John Rushworth (c. 1612 – 12 May 1690) was an English lawyer, historian and politician who sat in the House of Commons at various times between 1657 and 1685. He compiled a series of works covering the English Civil Wars throughout the 17th century called Historical Collections and also known as the Rushworth Papers.
Early life
Rushworth was born at Acklington Park in Warkworth, Northumberland, the son of Lawrence Rushworth and his wife Margaret Cuthbert, daughter of the vicar of Carnaby in Yorkshire. His father was an extensive landowner and Justice of the Peace at Heath, Yorkshire although he was in prison for debt in 1629. Rushworth was a solicitor at Berwick on Tweed from 1638 and entered Lincoln's Inn in 1640. He also began work as clerk assistant at the House of Commons in 1640: assisting Henry Elsynge, Clerk of the House of Commons, he was the first recorded individual to hold the office.[1]
Civil Wars
Rushworth followed the lead of John Pym, who, in a speech in the House of Commons on 17 April 1640, attacked the King and his government for problems within the country. After the outbreak of the Civil War, Rushworth as an "embedded journalist" followed the battles of Edge Hill (1642), Newbury (1643 and 1644), Marston Moor (1644) and Naseby (1645). In 1645 he became secretary to Thomas Fairfax, commander-in-chief of the New Model Army.[1] When Charles I was captured, Rushworth began to record details of events leading up to, during and following the trial and execution of the King. He reported the Battle of Preston (1648) and the Battle of Worcester (1651).
Legal authority
Following the execution of Charles I in 1649, Rushworth became personal secretary to Oliver Cromwell. He began drafting plans for the abolition of the monarchy and the House of Lords, and the establishment of an English Republic under the leadership of Cromwell. When Cromwell became Lord Protector in 1653, Rushworth was promoted to Registrar of the Court of Admiralty. In 1657 he was elected Member of Parliament for Berwick in the Second Protectorate Parliament.[1] As a member of the Cromwellian government he enjoyed the friendships of John Milton (who served Cromwell as the official State Censor); John Owen; John Bunyan and many other well known people of that period.

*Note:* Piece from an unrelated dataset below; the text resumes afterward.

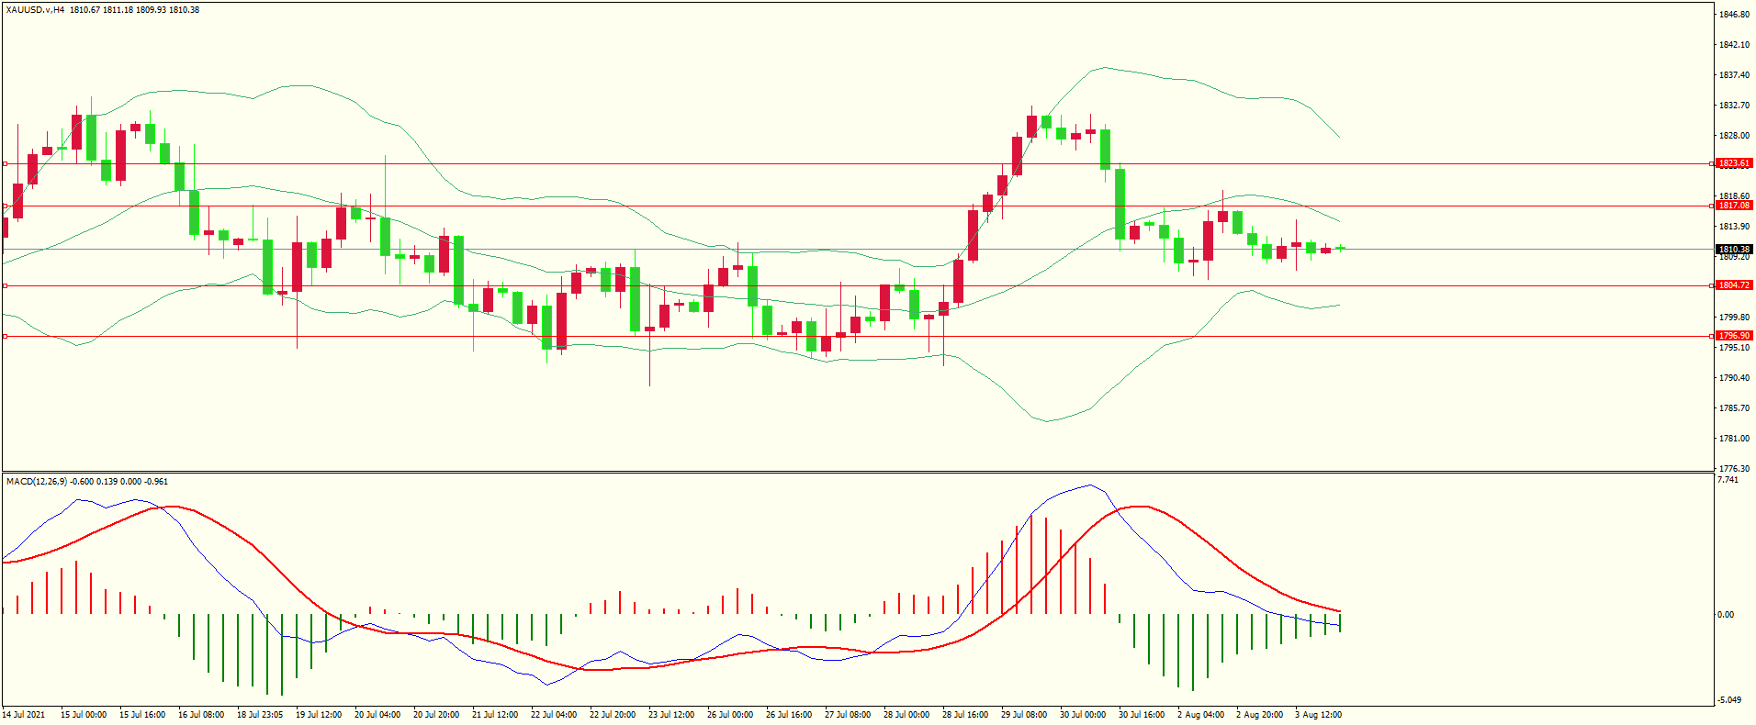Screen dimensions: 1756x725
Task: Select left handle of the 1804.72 line
Action: click(x=5, y=286)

Death of Cromwell and Restoration
When Oliver Cromwell died on 3 September 1658, his son Richard Cromwell became Lord Protector. Rushworth was re-elected MP for Berwick in the Third Protectorate Parliament.[1] He completed his written histories of the period and dedicated them to Richard Cromwell. As Richard Cromwell was unable to continue the office established by his father as Lord Protector, by 1660 real power had shifted to the Council of State and Rushworth became Secretary of the council. He was re-elected MP for Bewick in the Convention Parliament in 1660.[1] Negotiations were then undertaken with the son of Charles I to return to England as its king, subject to the rule of Parliament. When Charles II took to the throne and restored the monarchy, Rushworth was reassigned to the office of Treasury Solicitor. On 7 June 1660 he presented to the Privy Council certain volumes of its records, which he claimed to have preserved from plunder "during the late unhappy times", and received the king's thanks for their restoration.[2]
Reports were spread, however, of Rushworth's complicity in the late king's death, and he was called before the lords to give an account of the deliberations of the regicides, but professed to know nothing except by hearsay.[3] Rushworth was not re-elected to the parliament of 1661, but continued to act as agent for the town of Berwick, although complaints were made that the king could look for little obedience so long as such men were agents for corporations.[4]
Later years
In September 1667, when Sir Orlando Bridgeman was made lord-keeper, he appointed Rushworth his secretary.[5] The colony of Massachusetts also employed him as its agent at a salary of twelve guineas a year and his expenses, but it was scoffingly said in 1674 that all he had done for the colony was 'not worth a rush'.[6]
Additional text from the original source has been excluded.